Thursday, May 03, 2012

The Siege Perilous

Years ago, Father A. had a yoga teacher named Tony, and Tony did not like chairs.  In fact, Tony disliked them so much that he had led a citizen's uprising in his son's rural school district, attempting to have chairs banished from the classroom.

A little ... utopian, you say?  Why yes.  That's why people move to the Berkshires.

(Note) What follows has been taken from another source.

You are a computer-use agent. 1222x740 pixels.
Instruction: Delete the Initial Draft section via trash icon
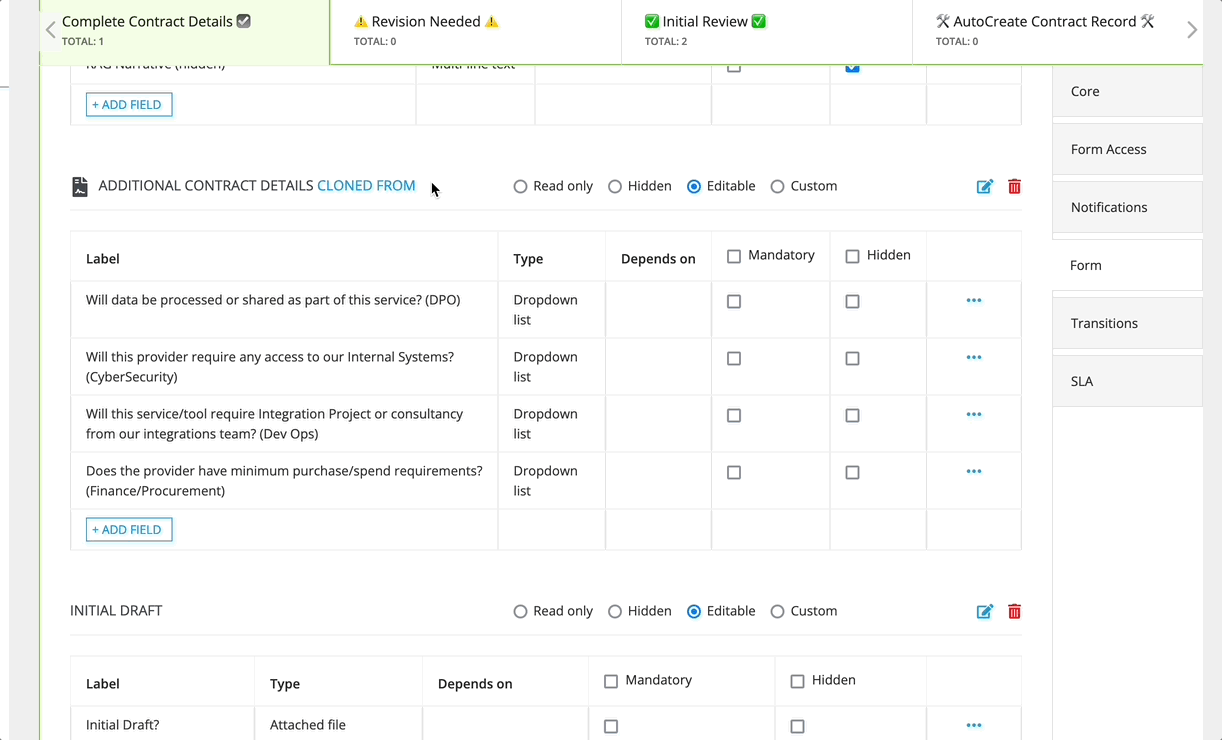tap(1014, 611)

Still, the evidence is strong that every chair is a deathtrap.  As an industrial designer with the improbable name of Colin McSwiggen explains over at Jacobin:
[L]ast year, the American Cancer Society wrapped up a fourteen-year longitudinal study of 120,000 participants and discovered that sitting for extended periods during the day dramatically increased participants’ risk of death. 
The result held even among participants who exercised regularly, and although there’s the usual confusion over causation and correlation, the study falls atop a growing pile of evidence that long times spent seated are a contributing cause of heart disease, obesity, diabetes, depression, and practically innumerable orthopedic injuries. 
It does not matter if you are young, eat well and live an otherwise active life. Just being seated, in excess, will hurt you.
The problem is not, McSwiggen goes on to clarify, that sitting is the opposite of exercising.  It is deeper than that; the problem is that chairs themselves -- raised seats with back supports -- are inherently unhealthy.  They distort the muscles and ruin posture.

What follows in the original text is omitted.